▶ **EXERCISE BRIEF**:
Among the lines below, list those containing the string "will".

▶ **GIVEN DATA**:
########################################

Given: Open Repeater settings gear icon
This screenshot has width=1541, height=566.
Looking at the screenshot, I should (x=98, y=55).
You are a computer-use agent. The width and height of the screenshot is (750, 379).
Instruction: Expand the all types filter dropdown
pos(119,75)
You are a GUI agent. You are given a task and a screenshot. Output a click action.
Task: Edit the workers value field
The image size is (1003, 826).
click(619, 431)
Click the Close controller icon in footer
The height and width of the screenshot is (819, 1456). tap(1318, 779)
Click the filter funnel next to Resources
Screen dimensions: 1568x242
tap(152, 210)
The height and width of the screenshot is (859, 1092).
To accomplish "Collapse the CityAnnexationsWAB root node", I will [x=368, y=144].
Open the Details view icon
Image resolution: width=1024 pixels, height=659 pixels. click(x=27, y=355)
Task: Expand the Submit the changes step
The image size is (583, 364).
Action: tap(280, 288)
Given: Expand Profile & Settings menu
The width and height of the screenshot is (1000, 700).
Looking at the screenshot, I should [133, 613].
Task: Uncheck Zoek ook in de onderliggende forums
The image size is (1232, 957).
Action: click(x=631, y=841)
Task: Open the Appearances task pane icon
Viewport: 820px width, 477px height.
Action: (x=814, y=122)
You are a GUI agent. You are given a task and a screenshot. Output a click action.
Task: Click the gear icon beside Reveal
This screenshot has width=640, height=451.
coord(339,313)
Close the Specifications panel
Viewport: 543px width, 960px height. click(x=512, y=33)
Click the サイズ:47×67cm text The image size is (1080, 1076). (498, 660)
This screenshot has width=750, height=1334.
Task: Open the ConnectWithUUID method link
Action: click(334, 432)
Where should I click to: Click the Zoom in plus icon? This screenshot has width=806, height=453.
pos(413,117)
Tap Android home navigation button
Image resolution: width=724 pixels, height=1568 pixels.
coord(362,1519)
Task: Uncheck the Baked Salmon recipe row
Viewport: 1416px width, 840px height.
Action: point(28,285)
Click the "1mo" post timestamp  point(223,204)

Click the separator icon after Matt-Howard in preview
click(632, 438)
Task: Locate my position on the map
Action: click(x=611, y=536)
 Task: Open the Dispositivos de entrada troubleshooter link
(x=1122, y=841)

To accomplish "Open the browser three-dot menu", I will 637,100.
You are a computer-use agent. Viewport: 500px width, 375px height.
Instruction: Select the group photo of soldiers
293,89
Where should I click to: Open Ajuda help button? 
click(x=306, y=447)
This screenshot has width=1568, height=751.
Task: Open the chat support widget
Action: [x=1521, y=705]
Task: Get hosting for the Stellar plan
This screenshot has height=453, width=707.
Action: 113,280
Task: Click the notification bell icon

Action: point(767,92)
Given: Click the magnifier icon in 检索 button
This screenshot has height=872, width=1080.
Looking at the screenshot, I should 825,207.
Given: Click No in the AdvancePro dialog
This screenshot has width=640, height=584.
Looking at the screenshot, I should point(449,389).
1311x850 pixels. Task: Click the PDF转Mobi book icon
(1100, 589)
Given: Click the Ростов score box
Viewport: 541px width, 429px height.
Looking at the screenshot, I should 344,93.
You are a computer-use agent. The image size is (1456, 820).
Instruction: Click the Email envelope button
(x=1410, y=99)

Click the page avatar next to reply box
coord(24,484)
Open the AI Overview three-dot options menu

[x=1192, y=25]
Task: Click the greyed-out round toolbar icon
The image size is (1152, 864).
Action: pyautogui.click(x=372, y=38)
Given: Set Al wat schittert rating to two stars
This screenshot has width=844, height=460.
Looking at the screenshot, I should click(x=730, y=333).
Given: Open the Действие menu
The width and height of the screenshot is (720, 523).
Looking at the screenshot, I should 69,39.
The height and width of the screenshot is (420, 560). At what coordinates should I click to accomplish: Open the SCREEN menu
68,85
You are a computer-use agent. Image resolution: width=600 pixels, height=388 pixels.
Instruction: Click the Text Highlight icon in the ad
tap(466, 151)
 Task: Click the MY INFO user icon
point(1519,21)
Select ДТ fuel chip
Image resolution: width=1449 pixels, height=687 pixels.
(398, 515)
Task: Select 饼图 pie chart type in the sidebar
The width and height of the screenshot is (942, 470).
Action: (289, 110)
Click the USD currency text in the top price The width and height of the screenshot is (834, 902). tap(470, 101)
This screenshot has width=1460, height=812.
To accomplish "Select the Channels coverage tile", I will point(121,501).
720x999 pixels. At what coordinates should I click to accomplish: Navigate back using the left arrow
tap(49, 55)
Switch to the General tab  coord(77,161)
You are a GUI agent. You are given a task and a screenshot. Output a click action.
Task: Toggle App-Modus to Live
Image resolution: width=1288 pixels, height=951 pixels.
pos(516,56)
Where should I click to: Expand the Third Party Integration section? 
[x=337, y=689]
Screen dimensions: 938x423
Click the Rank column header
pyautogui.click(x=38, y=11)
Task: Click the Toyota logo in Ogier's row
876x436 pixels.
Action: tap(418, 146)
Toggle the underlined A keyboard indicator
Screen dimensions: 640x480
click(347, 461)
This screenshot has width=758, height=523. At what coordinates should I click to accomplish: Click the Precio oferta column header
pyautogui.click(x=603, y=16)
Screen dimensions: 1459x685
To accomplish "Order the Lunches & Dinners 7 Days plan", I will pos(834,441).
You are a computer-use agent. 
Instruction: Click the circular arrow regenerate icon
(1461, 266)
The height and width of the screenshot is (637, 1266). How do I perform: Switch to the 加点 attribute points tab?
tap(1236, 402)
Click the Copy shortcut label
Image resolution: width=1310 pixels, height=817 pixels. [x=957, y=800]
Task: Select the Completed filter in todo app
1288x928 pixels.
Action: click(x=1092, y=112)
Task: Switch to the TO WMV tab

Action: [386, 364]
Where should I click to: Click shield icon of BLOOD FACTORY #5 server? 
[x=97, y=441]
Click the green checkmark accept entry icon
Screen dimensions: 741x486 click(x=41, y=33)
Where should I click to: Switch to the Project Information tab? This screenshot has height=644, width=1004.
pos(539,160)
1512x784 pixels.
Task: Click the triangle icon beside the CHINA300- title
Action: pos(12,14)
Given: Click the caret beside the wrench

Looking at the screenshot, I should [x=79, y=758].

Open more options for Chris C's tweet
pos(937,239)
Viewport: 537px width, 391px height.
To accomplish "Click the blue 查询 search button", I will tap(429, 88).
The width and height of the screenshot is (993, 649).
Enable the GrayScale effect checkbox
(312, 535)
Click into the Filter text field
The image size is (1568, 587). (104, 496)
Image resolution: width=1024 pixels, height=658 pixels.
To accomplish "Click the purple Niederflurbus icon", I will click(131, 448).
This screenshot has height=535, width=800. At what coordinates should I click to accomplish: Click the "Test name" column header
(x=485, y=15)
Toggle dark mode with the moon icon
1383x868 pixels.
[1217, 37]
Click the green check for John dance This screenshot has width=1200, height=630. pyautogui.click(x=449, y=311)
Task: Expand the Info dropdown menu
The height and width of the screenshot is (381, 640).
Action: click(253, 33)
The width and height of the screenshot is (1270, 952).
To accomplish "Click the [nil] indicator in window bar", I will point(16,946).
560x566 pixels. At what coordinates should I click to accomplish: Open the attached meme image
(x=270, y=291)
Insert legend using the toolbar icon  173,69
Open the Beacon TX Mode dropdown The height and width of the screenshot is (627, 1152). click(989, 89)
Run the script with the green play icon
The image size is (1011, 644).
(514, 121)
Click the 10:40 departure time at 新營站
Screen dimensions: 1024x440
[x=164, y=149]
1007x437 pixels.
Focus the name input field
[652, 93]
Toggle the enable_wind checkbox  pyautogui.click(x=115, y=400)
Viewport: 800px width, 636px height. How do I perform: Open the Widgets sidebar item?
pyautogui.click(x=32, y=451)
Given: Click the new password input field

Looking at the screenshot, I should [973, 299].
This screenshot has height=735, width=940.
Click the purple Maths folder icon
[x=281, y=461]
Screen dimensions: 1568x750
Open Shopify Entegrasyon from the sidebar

########################################

▶ **FINISHED EXERCISE**:
To accomplish "Collapse the CityAnnexationsWAB root node", I will [x=368, y=144].
To accomplish "Open the browser three-dot menu", I will 637,100.
To accomplish "Select the Channels coverage tile", I will point(121,501).
To accomplish "Order the Lunches & Dinners 7 Days plan", I will pos(834,441).
To accomplish "Click the blue 查询 search button", I will tap(429, 88).
To accomplish "Click the purple Niederflurbus icon", I will click(131, 448).
To accomplish "Click the [nil] indicator in window bar", I will point(16,946).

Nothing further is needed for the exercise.